■ **Instructions for the task**:
Update the entries below by changing every "Image resolution:" to "Screen size:" and leaving all other text as it is.

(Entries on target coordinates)
++++++++++++++++++++

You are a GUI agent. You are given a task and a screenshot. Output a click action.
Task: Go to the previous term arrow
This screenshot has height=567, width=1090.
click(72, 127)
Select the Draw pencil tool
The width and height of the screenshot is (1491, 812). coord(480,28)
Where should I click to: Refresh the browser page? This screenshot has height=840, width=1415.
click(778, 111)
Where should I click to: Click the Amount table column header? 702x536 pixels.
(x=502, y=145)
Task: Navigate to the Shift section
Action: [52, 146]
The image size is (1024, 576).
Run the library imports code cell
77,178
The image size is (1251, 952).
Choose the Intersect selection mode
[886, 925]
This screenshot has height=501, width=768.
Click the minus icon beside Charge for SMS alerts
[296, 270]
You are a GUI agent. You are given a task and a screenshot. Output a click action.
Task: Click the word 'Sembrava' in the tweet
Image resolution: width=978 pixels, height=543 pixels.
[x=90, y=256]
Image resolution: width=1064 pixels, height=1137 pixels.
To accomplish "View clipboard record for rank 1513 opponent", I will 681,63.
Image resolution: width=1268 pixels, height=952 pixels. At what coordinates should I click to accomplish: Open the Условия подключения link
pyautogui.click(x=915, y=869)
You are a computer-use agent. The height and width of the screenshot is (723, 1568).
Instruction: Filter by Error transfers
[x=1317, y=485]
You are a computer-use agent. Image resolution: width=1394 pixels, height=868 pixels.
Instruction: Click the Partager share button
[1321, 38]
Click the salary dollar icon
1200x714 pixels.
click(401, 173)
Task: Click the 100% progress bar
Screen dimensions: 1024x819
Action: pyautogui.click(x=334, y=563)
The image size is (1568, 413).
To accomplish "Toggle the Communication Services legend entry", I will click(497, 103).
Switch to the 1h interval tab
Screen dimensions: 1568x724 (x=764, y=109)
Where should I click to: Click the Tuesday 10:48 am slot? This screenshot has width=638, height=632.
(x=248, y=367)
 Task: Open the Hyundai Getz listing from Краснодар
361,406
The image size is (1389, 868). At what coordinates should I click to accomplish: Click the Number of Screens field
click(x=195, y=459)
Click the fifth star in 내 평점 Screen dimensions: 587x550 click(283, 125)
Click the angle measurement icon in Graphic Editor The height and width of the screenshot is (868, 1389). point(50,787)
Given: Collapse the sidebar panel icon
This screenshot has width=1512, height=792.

++++++++++++++++++++

■ **Final answer**:
You are a GUI agent. You are given a task and a screenshot. Output a click action.
Task: Go to the previous term arrow
This screenshot has height=567, width=1090.
click(72, 127)
Select the Draw pencil tool
The width and height of the screenshot is (1491, 812). coord(480,28)
Where should I click to: Refresh the browser page? This screenshot has height=840, width=1415.
click(778, 111)
Where should I click to: Click the Amount table column header? 702x536 pixels.
(x=502, y=145)
Task: Navigate to the Shift section
Action: [52, 146]
The image size is (1024, 576).
Run the library imports code cell
77,178
The image size is (1251, 952).
Choose the Intersect selection mode
[886, 925]
This screenshot has height=501, width=768.
Click the minus icon beside Charge for SMS alerts
[296, 270]
You are a GUI agent. You are given a task and a screenshot. Output a click action.
Task: Click the word 'Sembrava' in the tweet
Screen size: width=978 pixels, height=543 pixels.
[x=90, y=256]
Screen size: width=1064 pixels, height=1137 pixels.
To accomplish "View clipboard record for rank 1513 opponent", I will 681,63.
Screen size: width=1268 pixels, height=952 pixels. At what coordinates should I click to accomplish: Open the Условия подключения link
pyautogui.click(x=915, y=869)
You are a computer-use agent. The height and width of the screenshot is (723, 1568).
Instruction: Filter by Error transfers
[x=1317, y=485]
You are a computer-use agent. Screen size: width=1394 pixels, height=868 pixels.
Instruction: Click the Partager share button
[1321, 38]
Click the salary dollar icon
1200x714 pixels.
click(401, 173)
Task: Click the 100% progress bar
Screen dimensions: 1024x819
Action: pyautogui.click(x=334, y=563)
The image size is (1568, 413).
To accomplish "Toggle the Communication Services legend entry", I will click(497, 103).
Switch to the 1h interval tab
Screen dimensions: 1568x724 (x=764, y=109)
Where should I click to: Click the Tuesday 10:48 am slot? This screenshot has width=638, height=632.
(x=248, y=367)
 Task: Open the Hyundai Getz listing from Краснодар
361,406
The image size is (1389, 868). At what coordinates should I click to accomplish: Click the Number of Screens field
click(x=195, y=459)
Click the fifth star in 내 평점 Screen dimensions: 587x550 click(283, 125)
Click the angle measurement icon in Graphic Editor The height and width of the screenshot is (868, 1389). point(50,787)
Given: Collapse the sidebar panel icon
This screenshot has width=1512, height=792.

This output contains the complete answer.